*READING TEXT*.
In the meanwhile, prep the spices. It's tres simple: take a handful of dry red chilies, depending on your personal threshold. You should use at least five, in my opinion. Personally, I use about twelve, plus a couple of green chilies to temper the flavour (dried red chilies have a harsh undercurrent that I don't enjoy). To this, add a level teaspoon of sugar (a little more if you prefer); three or four pinches of salt; about an inch of ginger, peeled; five or six gloves of garlic; three-fourths a large or one medium onion. Grind them together in a thick paste.

Now, the cooking. Lightly saute the chicken and then keep it aside. In the same wok, add a little more oil if you need it -- I'd prefer sunflower/canola for this dish -- and pour in the paste. There really shouldn't be more than a teaspoon of oil in the wok when the paste goes on, so you'll have to cook it on a simmering flame. Once the paste becomes lightly fried and fragrant, add almost a whole teaspoon each of cumin and coriander powders, or half a teaspoon each of their homemade paste. Cook the entire paste till the oil separates from it, and then add four or so tablespoons of coconut milk. Scrape up the sides of the wok. Taste the simmering mixture for salt/sugar balance. Make adjustments. (Some say dark soya sauce is wonderful in this mix as well, but I've never tried it.)

Now, add the sauted chicken back into the wok. If the flavour of coconut milk in large quantities is too overpowering for you, add water enough to immerse the chicken. Cover and cook till tender. If you're not averse to the flavour, add more coconut milk and just a little water. Cover and etc. When the chicken's done and you still have too much gravy left -- unlikely -- then boil it off at medium flame. When it's reached the consistency you want, turn off the heat, sprinkle half a teaspoon of garam masala powder (slightly less if home-ground and potent), mix it in, and cover. Let it infuse for a few minutes. Serve with steaming rice :-)

It. is. deee. licious.

Monday 19 November 2012

Winter Vegetable Stir-fry



Apparently, men cook briefly during courtship, and women cook forever thereafter. *I* cook whenever I want something that isn't deeply and completely Bengalil, because for the d. and c.-ly B we have a cook, and no one else in Chez Rimi is remotely interested in anything else. Which is why I cook during sleepy afternoons and late evenings, when the rest of the household is safely away from the kitchen-zone and probably snoozing.

And then I have to chew the cud, figuratively speaking, till the bowls of my culinary production have been polished off.

*ENTRIES SUPPLIED*.
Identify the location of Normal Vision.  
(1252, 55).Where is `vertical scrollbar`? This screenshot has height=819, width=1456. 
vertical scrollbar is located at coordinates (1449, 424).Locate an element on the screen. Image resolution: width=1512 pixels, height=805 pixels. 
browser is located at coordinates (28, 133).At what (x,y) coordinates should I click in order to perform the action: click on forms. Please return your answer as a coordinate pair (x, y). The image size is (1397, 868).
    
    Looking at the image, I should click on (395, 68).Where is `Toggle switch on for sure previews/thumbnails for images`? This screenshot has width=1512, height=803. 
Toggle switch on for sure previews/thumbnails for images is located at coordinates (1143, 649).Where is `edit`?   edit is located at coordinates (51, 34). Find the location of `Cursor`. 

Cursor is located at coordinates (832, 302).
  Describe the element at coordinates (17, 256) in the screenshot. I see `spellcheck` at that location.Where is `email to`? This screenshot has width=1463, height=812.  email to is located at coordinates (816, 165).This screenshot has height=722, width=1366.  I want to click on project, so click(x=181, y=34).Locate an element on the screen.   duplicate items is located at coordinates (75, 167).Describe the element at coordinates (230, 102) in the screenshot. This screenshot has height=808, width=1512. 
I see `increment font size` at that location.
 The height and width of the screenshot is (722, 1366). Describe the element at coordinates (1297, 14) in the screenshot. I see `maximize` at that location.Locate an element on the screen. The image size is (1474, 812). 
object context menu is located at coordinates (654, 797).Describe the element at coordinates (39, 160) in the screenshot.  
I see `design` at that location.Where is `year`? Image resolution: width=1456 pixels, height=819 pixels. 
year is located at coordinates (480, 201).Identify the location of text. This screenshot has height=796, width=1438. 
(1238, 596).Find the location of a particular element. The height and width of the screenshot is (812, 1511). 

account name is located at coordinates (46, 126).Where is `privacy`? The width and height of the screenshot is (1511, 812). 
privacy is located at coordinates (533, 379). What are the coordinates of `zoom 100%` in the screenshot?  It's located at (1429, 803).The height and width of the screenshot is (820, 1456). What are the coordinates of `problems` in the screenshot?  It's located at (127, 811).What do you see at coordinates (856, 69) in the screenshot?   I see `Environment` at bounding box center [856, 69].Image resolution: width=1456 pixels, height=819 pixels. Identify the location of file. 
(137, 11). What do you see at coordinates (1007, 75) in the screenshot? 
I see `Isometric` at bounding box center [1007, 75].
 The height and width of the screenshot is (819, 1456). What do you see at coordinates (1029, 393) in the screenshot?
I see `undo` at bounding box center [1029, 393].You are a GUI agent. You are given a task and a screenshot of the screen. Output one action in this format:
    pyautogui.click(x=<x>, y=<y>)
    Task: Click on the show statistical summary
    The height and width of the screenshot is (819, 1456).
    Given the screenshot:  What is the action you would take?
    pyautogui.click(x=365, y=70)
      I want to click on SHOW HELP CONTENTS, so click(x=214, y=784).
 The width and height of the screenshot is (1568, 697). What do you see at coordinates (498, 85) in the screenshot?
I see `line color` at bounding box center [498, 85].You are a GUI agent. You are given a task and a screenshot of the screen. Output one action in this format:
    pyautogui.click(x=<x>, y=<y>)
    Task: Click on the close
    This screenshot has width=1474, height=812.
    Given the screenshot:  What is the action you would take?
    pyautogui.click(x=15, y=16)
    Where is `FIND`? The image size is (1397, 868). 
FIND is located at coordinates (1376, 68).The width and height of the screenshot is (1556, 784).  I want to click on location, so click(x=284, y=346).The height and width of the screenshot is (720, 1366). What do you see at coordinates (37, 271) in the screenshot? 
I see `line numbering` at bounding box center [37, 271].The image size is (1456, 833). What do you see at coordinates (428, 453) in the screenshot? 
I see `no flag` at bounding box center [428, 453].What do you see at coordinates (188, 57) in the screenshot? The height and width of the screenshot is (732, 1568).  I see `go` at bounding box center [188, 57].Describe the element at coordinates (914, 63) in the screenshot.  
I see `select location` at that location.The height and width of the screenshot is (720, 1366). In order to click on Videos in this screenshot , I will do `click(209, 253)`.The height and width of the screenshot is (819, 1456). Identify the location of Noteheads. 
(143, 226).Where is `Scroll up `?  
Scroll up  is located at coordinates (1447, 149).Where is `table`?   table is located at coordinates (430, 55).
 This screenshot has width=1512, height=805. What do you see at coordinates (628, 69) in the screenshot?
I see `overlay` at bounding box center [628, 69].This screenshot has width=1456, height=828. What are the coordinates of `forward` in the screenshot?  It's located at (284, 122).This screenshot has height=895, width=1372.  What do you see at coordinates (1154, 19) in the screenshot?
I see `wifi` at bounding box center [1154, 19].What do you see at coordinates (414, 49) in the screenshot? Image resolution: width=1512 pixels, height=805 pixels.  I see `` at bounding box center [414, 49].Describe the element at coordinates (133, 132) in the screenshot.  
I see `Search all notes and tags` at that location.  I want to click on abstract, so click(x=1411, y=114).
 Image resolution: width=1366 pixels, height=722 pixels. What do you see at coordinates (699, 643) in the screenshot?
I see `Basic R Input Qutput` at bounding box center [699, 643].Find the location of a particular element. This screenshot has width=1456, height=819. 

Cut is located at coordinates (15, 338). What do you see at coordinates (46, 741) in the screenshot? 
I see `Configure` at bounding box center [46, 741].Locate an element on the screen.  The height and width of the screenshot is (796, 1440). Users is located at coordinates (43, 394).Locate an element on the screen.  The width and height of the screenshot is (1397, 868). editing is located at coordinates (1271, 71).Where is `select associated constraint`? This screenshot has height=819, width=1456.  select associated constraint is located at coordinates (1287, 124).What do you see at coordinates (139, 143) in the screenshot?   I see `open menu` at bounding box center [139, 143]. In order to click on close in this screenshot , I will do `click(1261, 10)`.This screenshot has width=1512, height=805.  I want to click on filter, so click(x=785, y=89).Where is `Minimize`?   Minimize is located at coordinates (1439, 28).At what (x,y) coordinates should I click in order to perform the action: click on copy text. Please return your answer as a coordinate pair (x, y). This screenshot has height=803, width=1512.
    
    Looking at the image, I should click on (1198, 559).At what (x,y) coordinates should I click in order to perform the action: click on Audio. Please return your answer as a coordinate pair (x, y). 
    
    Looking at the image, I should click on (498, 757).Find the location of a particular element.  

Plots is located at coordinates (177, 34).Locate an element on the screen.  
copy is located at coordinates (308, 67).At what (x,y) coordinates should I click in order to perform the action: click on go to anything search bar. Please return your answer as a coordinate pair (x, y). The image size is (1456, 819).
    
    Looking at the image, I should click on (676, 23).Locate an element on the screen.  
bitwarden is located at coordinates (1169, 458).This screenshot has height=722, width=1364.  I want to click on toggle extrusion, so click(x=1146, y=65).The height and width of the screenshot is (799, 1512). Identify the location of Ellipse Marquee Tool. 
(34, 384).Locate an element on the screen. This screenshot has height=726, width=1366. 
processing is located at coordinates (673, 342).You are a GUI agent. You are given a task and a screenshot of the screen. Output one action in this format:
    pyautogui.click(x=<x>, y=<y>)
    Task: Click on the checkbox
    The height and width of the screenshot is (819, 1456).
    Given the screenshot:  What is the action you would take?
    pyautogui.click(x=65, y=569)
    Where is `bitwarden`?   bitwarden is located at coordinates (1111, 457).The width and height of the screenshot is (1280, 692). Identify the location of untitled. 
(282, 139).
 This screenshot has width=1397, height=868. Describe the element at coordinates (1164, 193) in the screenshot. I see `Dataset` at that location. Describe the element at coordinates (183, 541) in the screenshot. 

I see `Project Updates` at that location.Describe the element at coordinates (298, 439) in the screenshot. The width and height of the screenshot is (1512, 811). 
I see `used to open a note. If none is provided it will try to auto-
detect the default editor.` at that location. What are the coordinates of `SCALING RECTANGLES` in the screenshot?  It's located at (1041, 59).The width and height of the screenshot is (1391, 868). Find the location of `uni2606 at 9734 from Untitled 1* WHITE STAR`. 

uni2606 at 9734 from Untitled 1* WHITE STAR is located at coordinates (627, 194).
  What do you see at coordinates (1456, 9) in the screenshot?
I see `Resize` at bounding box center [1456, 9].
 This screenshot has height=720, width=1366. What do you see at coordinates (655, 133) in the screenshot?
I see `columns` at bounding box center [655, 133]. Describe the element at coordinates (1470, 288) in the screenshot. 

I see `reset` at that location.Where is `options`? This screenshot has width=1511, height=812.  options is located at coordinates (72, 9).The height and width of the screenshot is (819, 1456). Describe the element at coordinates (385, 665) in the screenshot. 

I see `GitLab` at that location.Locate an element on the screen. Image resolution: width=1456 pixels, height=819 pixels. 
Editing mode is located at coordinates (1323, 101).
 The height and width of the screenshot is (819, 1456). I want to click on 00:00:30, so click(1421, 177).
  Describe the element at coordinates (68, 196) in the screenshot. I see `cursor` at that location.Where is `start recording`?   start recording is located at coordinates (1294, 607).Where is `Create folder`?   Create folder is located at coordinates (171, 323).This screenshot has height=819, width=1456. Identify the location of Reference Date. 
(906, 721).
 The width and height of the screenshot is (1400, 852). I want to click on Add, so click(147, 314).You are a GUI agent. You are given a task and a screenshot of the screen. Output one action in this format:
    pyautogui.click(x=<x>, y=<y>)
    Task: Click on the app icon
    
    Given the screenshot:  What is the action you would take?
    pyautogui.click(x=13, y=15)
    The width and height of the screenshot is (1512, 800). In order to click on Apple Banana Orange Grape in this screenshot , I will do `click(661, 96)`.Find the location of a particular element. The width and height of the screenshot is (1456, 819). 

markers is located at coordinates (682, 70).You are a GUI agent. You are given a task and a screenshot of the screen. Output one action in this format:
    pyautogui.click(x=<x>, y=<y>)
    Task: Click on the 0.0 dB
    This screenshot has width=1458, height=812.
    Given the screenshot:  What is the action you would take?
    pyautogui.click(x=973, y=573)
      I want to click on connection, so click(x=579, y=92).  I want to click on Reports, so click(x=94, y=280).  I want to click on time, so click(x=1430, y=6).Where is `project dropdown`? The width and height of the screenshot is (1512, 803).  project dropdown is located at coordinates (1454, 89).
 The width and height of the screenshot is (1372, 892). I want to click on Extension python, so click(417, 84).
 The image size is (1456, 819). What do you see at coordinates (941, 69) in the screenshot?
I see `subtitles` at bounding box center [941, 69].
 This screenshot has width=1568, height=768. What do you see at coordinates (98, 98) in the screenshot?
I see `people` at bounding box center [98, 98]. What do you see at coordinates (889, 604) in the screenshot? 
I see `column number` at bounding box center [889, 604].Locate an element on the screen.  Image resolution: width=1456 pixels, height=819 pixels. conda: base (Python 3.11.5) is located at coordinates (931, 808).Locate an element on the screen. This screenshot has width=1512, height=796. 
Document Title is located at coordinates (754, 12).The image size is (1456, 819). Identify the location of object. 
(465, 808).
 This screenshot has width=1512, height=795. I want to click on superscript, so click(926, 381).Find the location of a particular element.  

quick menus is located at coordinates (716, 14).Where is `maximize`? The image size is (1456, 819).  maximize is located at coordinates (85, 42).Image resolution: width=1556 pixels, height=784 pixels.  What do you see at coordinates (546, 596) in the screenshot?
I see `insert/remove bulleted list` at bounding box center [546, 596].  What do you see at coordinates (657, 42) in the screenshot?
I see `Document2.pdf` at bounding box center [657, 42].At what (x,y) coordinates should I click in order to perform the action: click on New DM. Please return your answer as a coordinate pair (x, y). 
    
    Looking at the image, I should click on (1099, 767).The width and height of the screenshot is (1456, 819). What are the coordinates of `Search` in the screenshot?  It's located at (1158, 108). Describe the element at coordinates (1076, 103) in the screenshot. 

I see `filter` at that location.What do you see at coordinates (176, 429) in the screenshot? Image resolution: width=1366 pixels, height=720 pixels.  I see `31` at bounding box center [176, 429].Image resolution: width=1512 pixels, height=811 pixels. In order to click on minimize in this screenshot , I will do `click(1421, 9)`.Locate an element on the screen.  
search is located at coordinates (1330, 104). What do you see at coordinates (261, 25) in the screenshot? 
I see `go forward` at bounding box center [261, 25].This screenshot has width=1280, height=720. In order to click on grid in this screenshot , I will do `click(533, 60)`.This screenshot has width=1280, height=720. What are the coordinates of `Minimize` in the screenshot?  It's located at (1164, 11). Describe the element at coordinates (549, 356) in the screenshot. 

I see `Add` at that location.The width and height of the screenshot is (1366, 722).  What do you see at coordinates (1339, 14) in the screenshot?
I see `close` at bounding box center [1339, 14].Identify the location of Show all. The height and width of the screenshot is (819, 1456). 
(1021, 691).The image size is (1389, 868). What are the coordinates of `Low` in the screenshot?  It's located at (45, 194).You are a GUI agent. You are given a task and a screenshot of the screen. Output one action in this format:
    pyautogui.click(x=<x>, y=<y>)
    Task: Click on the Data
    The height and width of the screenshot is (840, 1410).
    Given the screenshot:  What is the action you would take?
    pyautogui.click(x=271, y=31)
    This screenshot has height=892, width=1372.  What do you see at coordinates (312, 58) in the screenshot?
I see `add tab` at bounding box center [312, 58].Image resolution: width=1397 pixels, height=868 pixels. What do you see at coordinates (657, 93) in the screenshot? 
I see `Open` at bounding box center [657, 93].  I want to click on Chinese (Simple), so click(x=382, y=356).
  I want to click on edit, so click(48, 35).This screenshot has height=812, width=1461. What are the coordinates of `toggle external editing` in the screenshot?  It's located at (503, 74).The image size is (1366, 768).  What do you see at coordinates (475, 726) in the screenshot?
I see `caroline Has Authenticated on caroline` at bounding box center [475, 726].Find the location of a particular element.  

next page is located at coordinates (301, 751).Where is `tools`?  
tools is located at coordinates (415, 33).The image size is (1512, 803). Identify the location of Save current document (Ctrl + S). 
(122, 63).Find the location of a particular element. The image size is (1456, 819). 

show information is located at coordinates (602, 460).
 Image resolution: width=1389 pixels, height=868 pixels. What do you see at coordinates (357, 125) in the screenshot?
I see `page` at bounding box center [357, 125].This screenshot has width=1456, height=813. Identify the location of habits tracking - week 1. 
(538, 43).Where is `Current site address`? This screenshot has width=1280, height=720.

*THE PROBLEM*. Carry the cooking blog text forward from its final sentence, keeping its voice. The data comes from a separate source unrelated to the cooking blog text.

*RESULT*.
In other words, there's an excellent reason this blog hasn't been updated since September; I can eat the same bloody thing for only so many bloody meals.

However, winter is such a wonderfully tempting time to wander into the kitchen, that I haven't been able to resist a bit of stirring and boiling lately. This is an astonishingly simple recipe that I resort to often. It needs vegetables, salt, a touch of sugar, and half a teaspoon of soya sauce. It's a miracle!

Here's the picturebook:

First, decide what vegetables you want, and chop them up. I have broccoli, baby corn, carrots, mushrooms and green beans.

Blanch the 'hard' vegetables -- carrots and corn for about seven minutes, broccoli for about a minute and a half.


Then drain them.

Now heat a little oil. Fry minced garlic really well. You may even add about 1cm of peeled and minced ginger, if you like that sort of flavour. When the garlic (and ginger) is fragrant, add the hard veggies -- carrots, beans, corn.

Toss them gently for about four minutes. Then add the sliced capsicum (bell pepper).

When the capsicum smells sweet and lightly friend, add the chopped mushrooms. Stir in. Now add half a teaspoon of salt, two pinches of sugar, and a quarter teaspoon soya sauce. Fold in very well.

Add three teacups of water.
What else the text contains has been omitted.